Последним впечатляющим шагом на этом пути является монография Жан-Жака Лефрера. Конечно, заполнить все лакуны жизненного пути поэта уже вряд ли кому-либо удастся; так, в книге Ж.-Ж. Лефрера есть глава под названием “Год, когда Изидора Дюкасса не было нигде” — в течение целого учебного года о Дюкассе-лицеисте нет ровно никаких сведений, и биограф подробно рассматривает несколько гипотез о том, куда бы он мог пропасть. Впрочем, и другие главы, посвященные относительно известным этапам недолгой жизни поэта (1846 — 1870), сплошь и рядом заняты информацией не столько о нем самом, сколько о его окружении: о родственниках, друзьях и знакомых, об Уругвае, где он родился, о лицее, где учился… Если реклама книги Лотреамона — не собственный его текст, а лишь крохотное рекламное объявление! — появилось в каком-то журнале, то Ж.-Ж. Лефрер подробно рассказывает не только о самом журнале, но и о литературном творчестве его издательницы, второстепенной поэтессы второй половины века; если известно, что Дюкасс жил (совсем недолго, быть может всего месяц-другой) в таком-то доме в центре Парижа, рядом с Национальной, а тогда Императорской библиотекой, то дотошный биограф опять-таки укажет и фамилию домовладельца, и занятия коммерсантов, торговавших в первом этаже, и проверит соседей поэта по меблированным комнатам. Один из последних — надо же, как тесен мир! — окажется писателем, ярым легитимистским публицистом, к которому даже приходила с обыском полиция Наполеона III… Впрочем, признает автор монографии, Дюкасс вряд ли с ним общался, самое большее раскланивался на лестнице; в чем же тогда смысл его упоминания? Для чего это множество точных, тщательно выверенных деталей, которыми Ж.-Ж. Лефрер, за недостатком прямых данных о поэте, заполняет свою книгу — словно добросовестный следователь, не пренебрегающий ни одним мелким фактом, имеющим хоть отдаленное касательство к делу?

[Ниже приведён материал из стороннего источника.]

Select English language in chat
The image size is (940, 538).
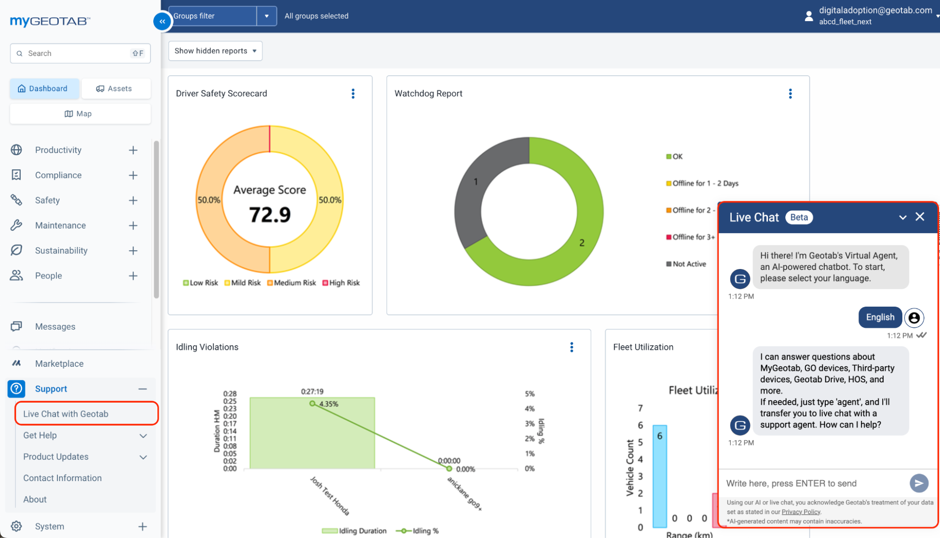[x=879, y=316]

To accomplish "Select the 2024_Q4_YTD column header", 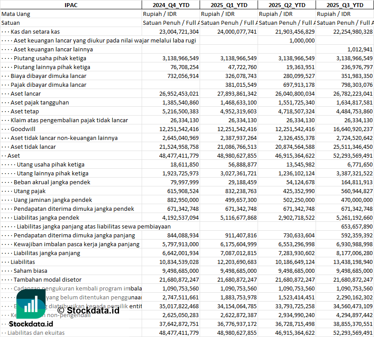I will (x=170, y=5).
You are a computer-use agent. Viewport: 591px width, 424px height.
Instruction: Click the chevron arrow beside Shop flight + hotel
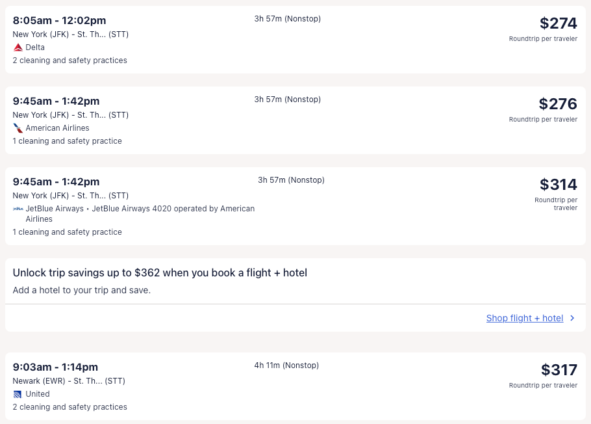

У такого усердия есть две совершенно разные функции. Одна, очевидная, называется “накопление научных знаний”: биограф кропотливо и самоотверженно собирает материал для своих коллег; предполагается, что когда-то в неопределенно-утопическом будущем количество перейдет в качество и из бесчисленных мелочей сложится (скажем, благодаря какому-нибудь гениальному интерпретатору фактов) полноценный и достоверный исторический образ поэта-невидимки. Но ведь книга Лефрера издана массовым тиражом, отнюдь не только для историков литературы, а значит, у нее есть и вторая функция, которую, пользуясь термином Ролана Барта, можно назвать “эффектом реальности”. Как известно, в романе XIX века такой эффект создавался немотивированными деталями, которые не объяснимы никакой социально-психологической причинностью и создают впечатление, что упомянутый предмет или поступок “просто имел место”. Так и биография Дюкасса создает у читателя-неспециалиста иллюзию реальности… вообще-то действительно реального лица. Ж.-Ж. Лефрер как бы исподволь внушает нам: Изидор Дюкасс на самом деле жил и работал в 1860-е годы, это не мистификация Андре Бретона и его товарищей — вот ведь сколько “ни для чего не служащих” достоверных фактов окружают его жизненный путь. Более того, биографическим эффектом реальности задается определенный способ чтения писателя — способ в принципе не единственно возможный, но вытекающий из фактологического подхода к литературе.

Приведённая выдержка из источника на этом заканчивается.